▼

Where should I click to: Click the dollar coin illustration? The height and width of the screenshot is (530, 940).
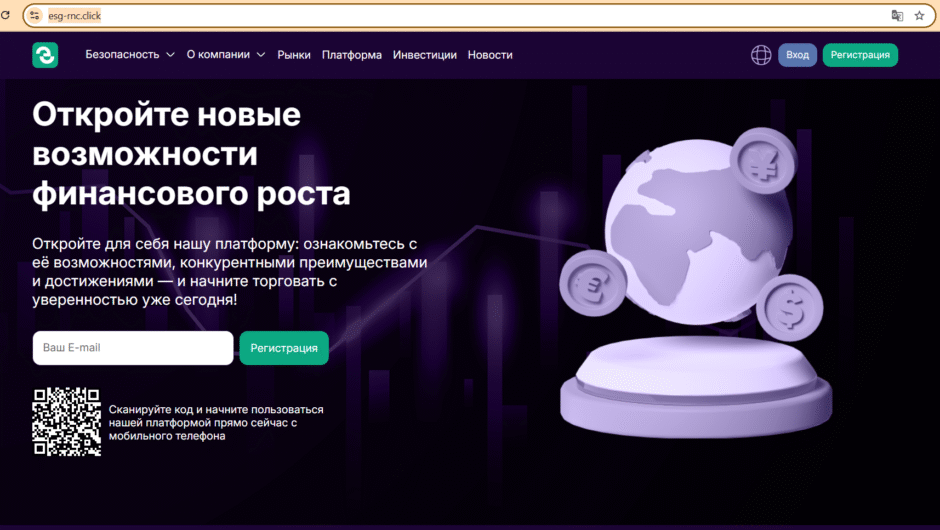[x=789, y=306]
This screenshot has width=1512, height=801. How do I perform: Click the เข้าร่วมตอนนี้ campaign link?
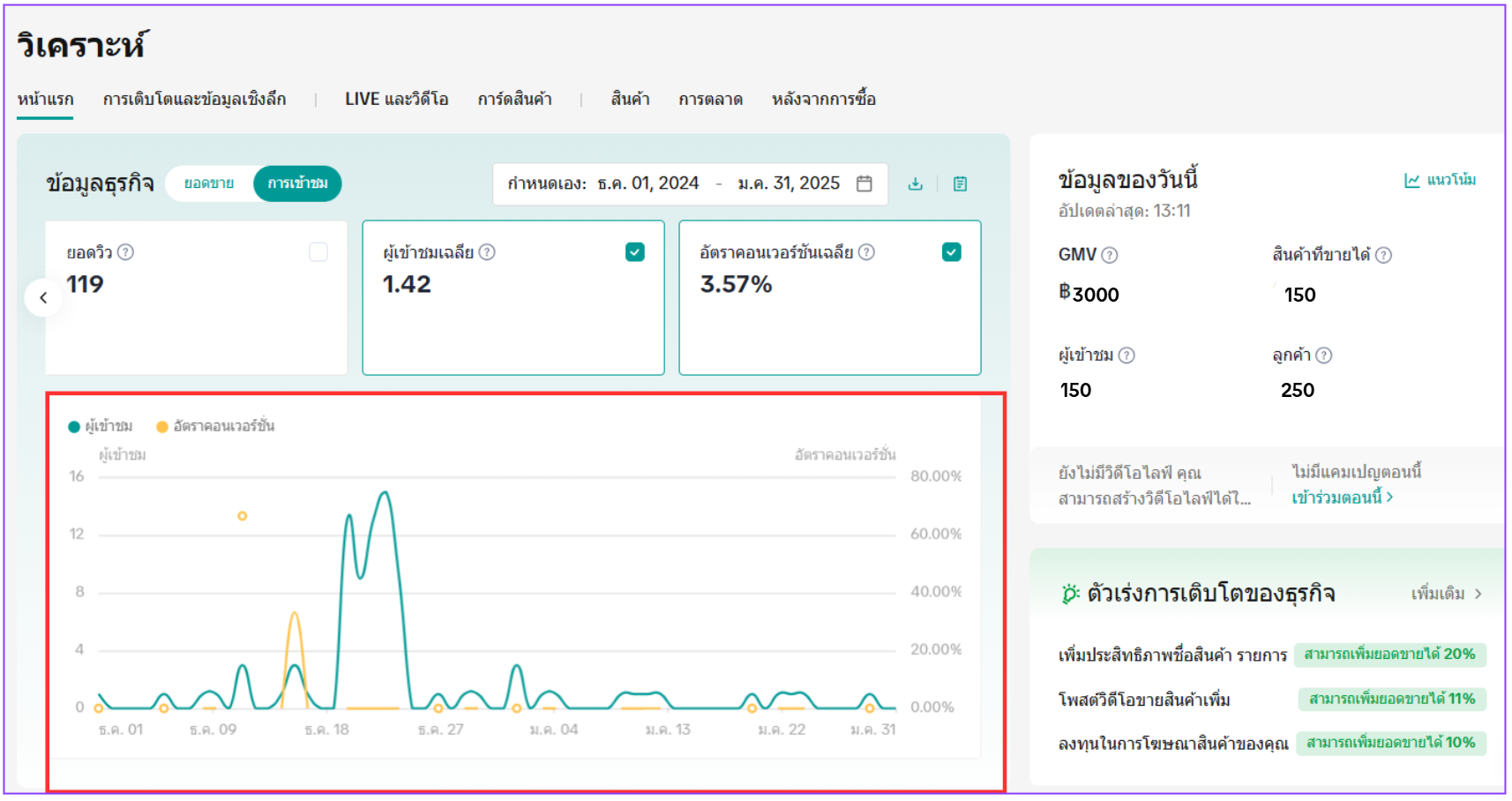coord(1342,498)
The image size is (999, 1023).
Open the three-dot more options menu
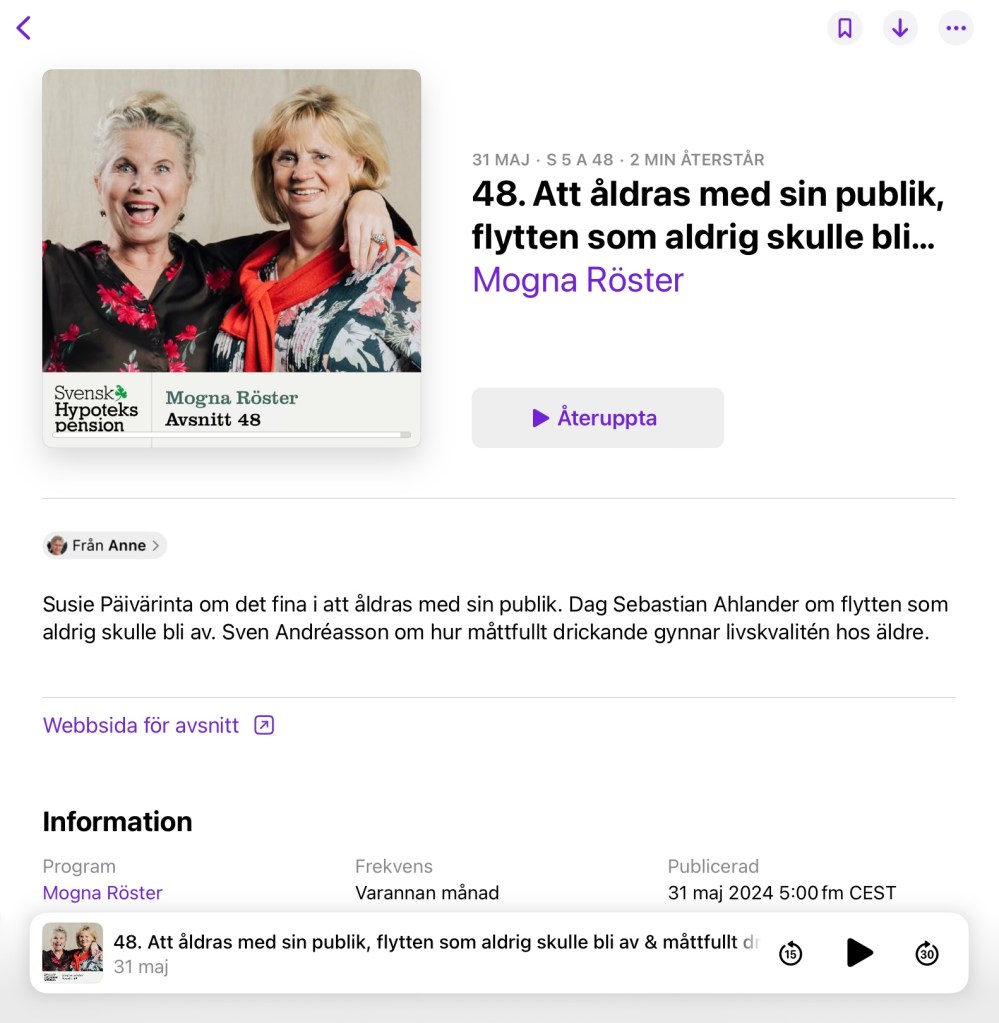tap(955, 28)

▲
▼

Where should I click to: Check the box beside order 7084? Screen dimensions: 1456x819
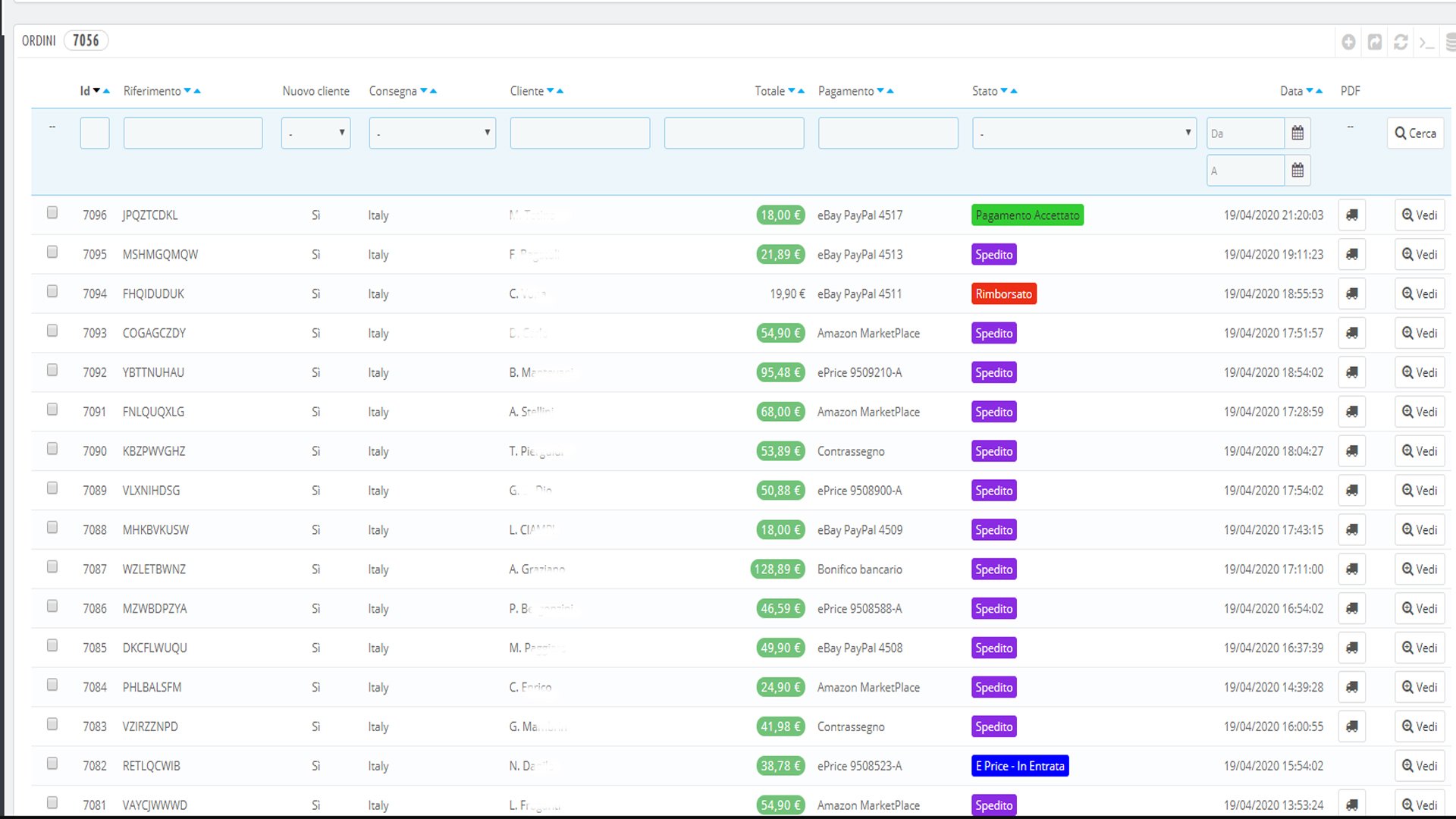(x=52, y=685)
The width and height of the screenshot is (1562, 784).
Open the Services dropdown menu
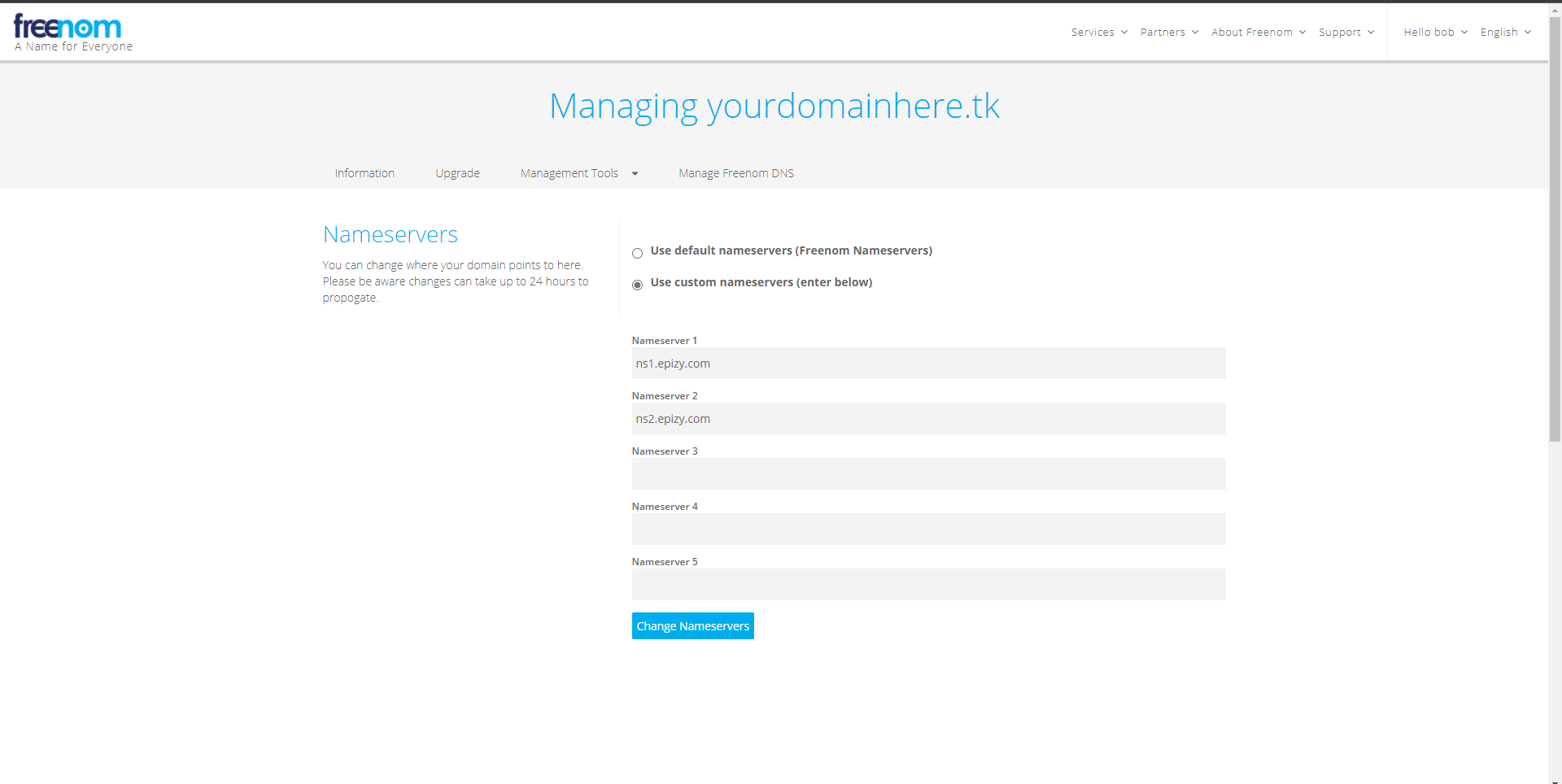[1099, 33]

▲
▼

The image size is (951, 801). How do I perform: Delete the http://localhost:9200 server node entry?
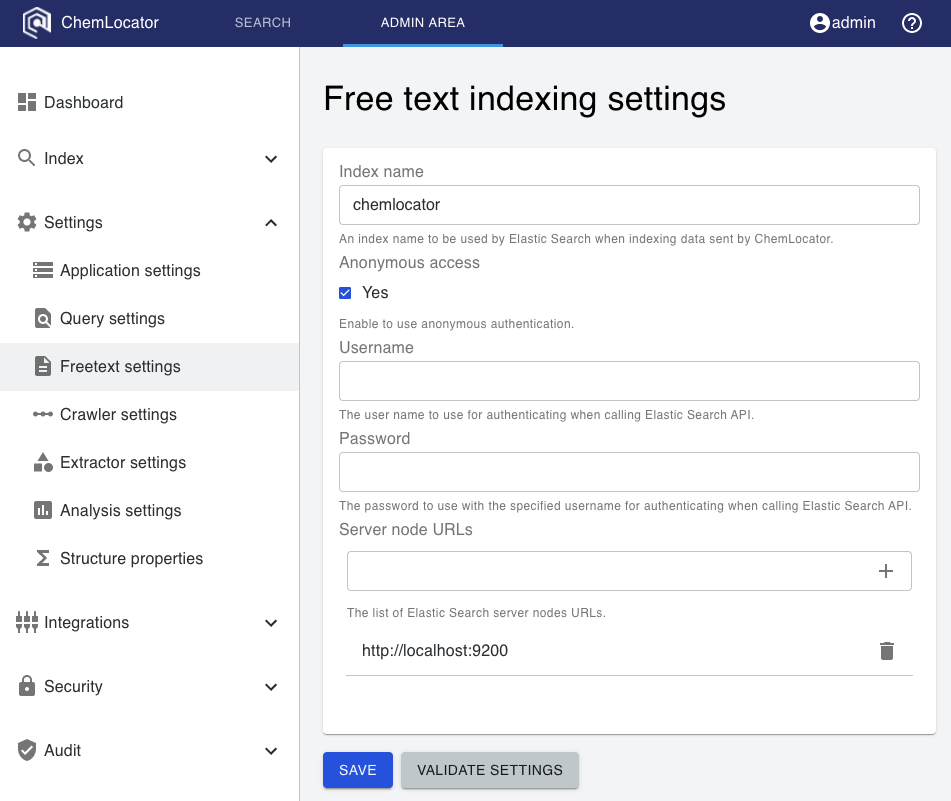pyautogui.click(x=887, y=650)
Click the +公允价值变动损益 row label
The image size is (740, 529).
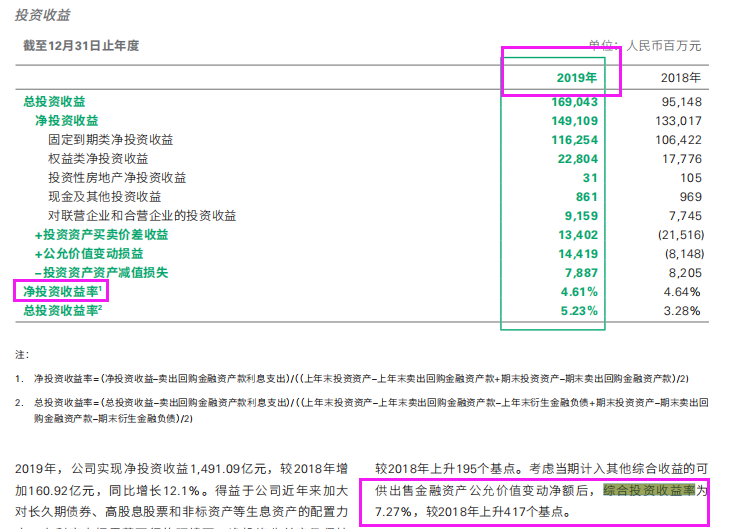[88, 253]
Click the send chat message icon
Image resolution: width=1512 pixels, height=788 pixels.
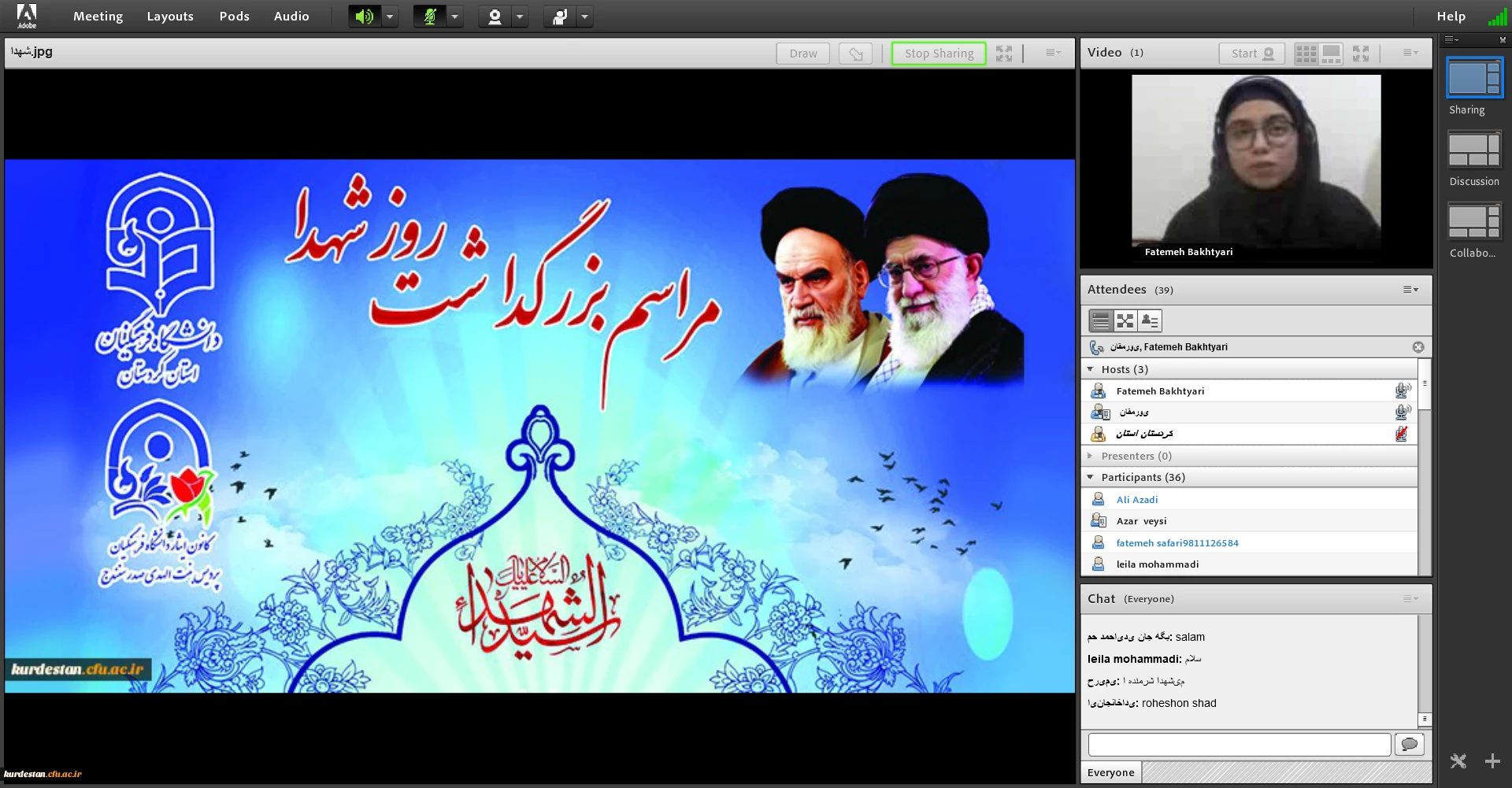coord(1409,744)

▲

▶ **What you need to do**: Transcribe the stretch of data from the line containing "The image size is (999, 1023)." through the line containing "tap(955, 28)", leaving out the pictures.

▶ **Solution for this problem**:
The image size is (999, 1023).
Open the three-dot more options menu
tap(955, 28)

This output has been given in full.